Waterborne diseases -- such as diarrhea, dysentery, malaria, dengue fever, schistosomiasis, cholera -- are by far mankind's most prevalent scourge, shortening and debilitating countless lives and weakening society's human capital and productive capacity to grow. Half the people in the developing parts of Africa, Asia, Latin America, and the Caribbean are estimated to suffer from diseases associated with inadequate water and sanitation. Often, the water destitute expend several hours each day simply fetching the family's water, which is very heavy to carry at 8 1/3 pounds per gallon, from the nearest potable source -- a burden that regularly falls on women and children, who sacrifice productive work and education to the process.
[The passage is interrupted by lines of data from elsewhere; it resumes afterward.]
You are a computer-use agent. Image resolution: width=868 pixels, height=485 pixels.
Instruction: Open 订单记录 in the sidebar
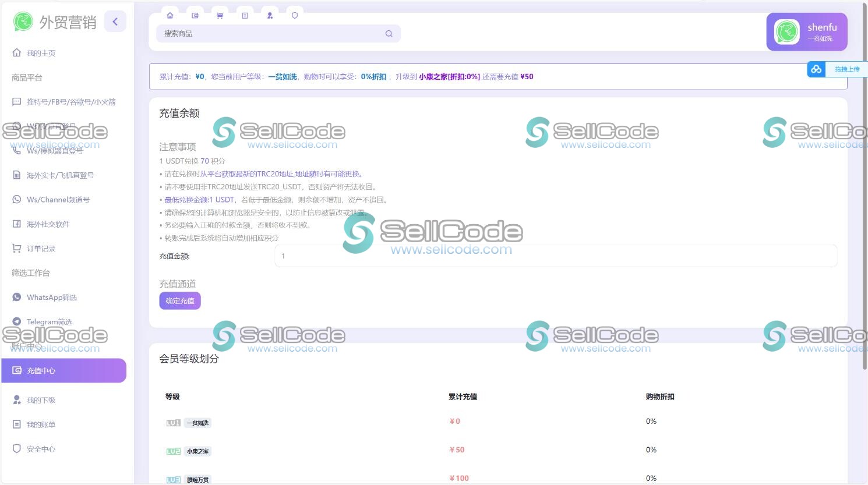coord(41,249)
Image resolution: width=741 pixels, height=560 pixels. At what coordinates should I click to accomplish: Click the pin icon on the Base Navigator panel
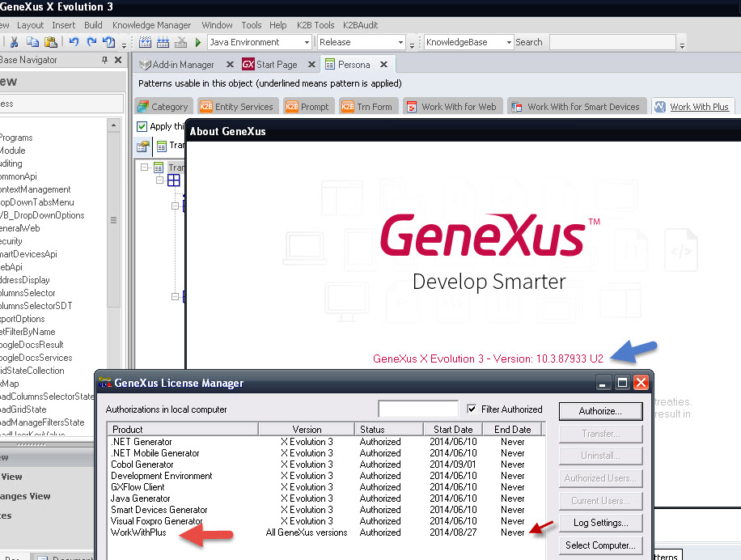pyautogui.click(x=104, y=59)
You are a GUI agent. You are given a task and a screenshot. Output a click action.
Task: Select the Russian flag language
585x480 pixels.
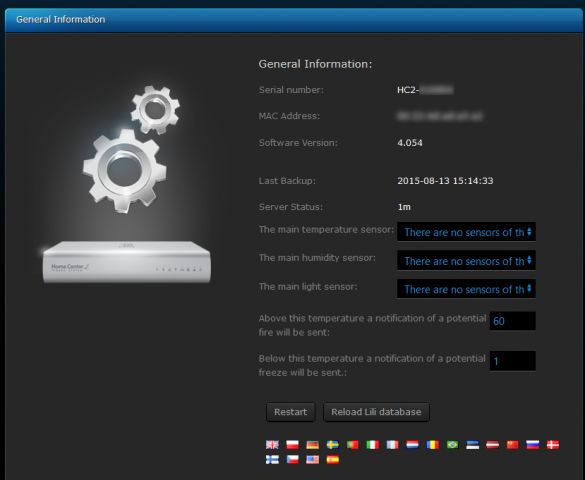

In our integrated global society, we all ultimately pay a price for the failure to provide adequate wholesome drinking water to everyone. Epidemic diseases do not stop at national boundaries, weakened and discredited states are unreliable partners in meeting international commitments, and failing ones are breeding grounds of regional instability, humanitarian crises, and terrorism. From the aqueducts of ancient Assyria and ancient Rome to the urban sanitary and public health revolutions that developed from early industrial 19th century London, provision of adequate clean freshwater has been the hallmark of robust and rising societies.

Today's global challenge to deliver sufficient wholesome water to the 9 billion that we're becoming by 2050 is, in the end, an early proxy test of human civilization's monumental survival challenge to develop new kinds of organizations, infrastructures and governing mechanisms capable of sustainably managing the Earth's total environment. If we can't deliver on drinking water, all of whose technical solutions are low tech and relatively inexpensive, more complex organizational problems like global warming are out of reach. Success, on the other hand, would likely help establish some of the cross border governing mechanisms, relationships and basic infrastructures that are now missing. One hopeful sign is that energetic grassroots organizations -- 350.org, water.org, Blue Planet Run Foundation, and many more -- driven by committed individuals are springing up to form new kinds of social webs. The pressures they exert may gradually filter up from below and ultimately compel governments to step forward and 'lead'.

Each pull of the oar Katie Spotz makes in her 2,500 mile ocean voyage represents a stroke of hope and determination that, somehow, we'll all make it to the other shore.